| TAREFA PROPOSTA |
Transcreva o trecho do texto fornecido entre "De volta às" e "atingida pela Covid-19.", inclusive, substituindo "quatro agendas estratégicas" por "quatro prioridades estratégicas".

+++ TEXTO FORNECIDO

Primeiro, vai-se completar a vacinação, e isso inclui – caso o parecer da Direção-Geral da Saúde seja positivo – imunizar os 570 mil jovens a partir dos 12 anos, já a partir de 14 de agosto. Depois, Costa repescou o investimento no Serviço Nacional de Saúde (SNS) que o Orçamento Suplementar de 2020 já estabelecia, mas desta vez financiado por 1 383 milhões da “bazuca” de Bruxelas. Mais 900 milhões de euros para recuperar as aprendizagens afetadas pela pandemia, onde se inclui mais recursos digitais. Por último, duas frentes: proteger trabalhadores, principalmente os precários e os que passaram por um teletrabalho sem regras claras, naquilo que chamou de “trabalho digno”; e planear onde o País vai gastar o dinheiro do orçamento europeu 2030.
De volta às agendas de 2019. Reformas faladas en passant
“A pandemia não nos desviou das quatro agendas estratégicas que nos guiam e que agora ganham novo impulso com o reforço dos recursos para as executar”, explicou, para justificar que os princípios que guiaram a apresentação do programa de Governo, em 2019, são para ser resgatados, agora com a ajuda do Plano de Recuperação da Europa atingida pela Covid-19.
Costa deu um exemplo do que significa associar os euros da “bazuca” aos desígnios traçados pelo Executivo antes da pandemia para uma das agendas, a do combate ao envelhecimento da população e à desigualdade: “Os 8 600 milhões de euros que escolhemos dedicar a esta agenda asseguram, desde logo, que podemos prosseguir de forma robusta as políticas de inclusão e combate à pobreza, de ação social escolar e as políticas de emprego. Trata-se de um reforço claro: por cada euro disponível no anterior quadro comunitário, temos agora quase 2,7 euros dedicados à coesão social”. As restantes agendas, como a transição climática e a modernização da administração pública – ou medidas específicas, como o realojamento de 26 mil famílias até aos 50 anos do 25 de Abril, em 2024 -, gozarão igualmente da vinda dos 16,6 mil milhões de euros.
Antevendo o que seriam as análises das bancadas, principalmente à direita, sobre o último ano legislativo, o Chefe do Governo aflorou as polémicas reformas, que estão pendentes no Parlamento, como a extinção da polícia da imigração ou a monitorização da aplicação do dinheiro que vem da Europa. Porém, apenas para sinalizar a intenção de as concluir e não para responder às críticas: “A execução da Estratégia Nacional de Combate à Corrupção, a reforma da estrutura de comando das Forças Armadas, a separação das funções policial e administrativa na relação do Estado com os imigrantes, a reforma da rede consular, o desenvolvimento do Portal da Transparência, são um conjunto coerente de reformas que melhoram as nossas instituições e que se impõem para alcançarmos um Estado mais transparente e mais eficiente”.

++++++
+++ REGISTOS FORNECIDOS

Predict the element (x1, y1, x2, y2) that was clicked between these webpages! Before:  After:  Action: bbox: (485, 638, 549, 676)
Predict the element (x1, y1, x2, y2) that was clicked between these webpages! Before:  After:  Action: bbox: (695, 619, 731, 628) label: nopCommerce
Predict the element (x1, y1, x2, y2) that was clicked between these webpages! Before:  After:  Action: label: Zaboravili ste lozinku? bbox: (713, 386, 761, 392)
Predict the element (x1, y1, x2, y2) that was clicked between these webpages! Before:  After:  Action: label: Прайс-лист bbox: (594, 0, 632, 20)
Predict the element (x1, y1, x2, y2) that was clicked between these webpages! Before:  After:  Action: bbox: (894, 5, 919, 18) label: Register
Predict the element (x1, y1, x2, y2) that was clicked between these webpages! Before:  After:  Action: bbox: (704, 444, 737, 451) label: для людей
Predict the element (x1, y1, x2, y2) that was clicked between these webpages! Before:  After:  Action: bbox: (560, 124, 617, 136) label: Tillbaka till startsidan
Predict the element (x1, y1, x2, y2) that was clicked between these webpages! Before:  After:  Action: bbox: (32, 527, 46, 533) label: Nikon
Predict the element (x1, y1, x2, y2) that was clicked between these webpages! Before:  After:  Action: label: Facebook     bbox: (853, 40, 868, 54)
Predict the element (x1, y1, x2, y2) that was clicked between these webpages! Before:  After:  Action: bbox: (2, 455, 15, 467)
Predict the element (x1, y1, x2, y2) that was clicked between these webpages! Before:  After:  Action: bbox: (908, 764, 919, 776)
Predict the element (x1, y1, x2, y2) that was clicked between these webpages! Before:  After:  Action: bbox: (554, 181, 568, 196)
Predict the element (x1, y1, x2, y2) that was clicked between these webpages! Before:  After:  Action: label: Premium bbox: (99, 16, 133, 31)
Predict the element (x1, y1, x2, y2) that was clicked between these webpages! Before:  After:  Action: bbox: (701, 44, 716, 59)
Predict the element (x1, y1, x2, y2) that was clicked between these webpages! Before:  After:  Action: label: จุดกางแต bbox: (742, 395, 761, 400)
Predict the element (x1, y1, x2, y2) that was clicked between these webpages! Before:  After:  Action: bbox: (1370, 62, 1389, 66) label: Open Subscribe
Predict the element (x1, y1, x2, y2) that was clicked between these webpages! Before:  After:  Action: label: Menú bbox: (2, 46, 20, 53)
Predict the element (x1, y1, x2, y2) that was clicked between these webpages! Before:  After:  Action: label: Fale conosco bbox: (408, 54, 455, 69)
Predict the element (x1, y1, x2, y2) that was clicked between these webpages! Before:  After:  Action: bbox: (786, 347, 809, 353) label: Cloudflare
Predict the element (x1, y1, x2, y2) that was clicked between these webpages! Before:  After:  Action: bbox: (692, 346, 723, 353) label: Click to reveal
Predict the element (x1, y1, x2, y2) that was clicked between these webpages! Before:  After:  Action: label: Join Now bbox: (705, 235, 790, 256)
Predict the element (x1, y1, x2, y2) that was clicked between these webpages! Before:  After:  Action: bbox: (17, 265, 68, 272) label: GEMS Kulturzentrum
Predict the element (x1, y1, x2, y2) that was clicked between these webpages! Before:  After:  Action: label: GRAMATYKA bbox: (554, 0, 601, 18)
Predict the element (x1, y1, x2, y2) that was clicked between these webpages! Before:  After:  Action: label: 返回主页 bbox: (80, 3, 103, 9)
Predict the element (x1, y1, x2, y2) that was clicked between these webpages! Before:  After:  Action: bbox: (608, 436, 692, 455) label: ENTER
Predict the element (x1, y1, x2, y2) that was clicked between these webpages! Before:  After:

++++++

| RESPOSTA AO EXERCÍCIO |
De volta às agendas de 2019. Reformas faladas en passant
“A pandemia não nos desviou das quatro prioridades estratégicas que nos guiam e que agora ganham novo impulso com o reforço dos recursos para as executar”, explicou, para justificar que os princípios que guiaram a apresentação do programa de Governo, em 2019, são para ser resgatados, agora com a ajuda do Plano de Recuperação da Europa atingida pela Covid-19.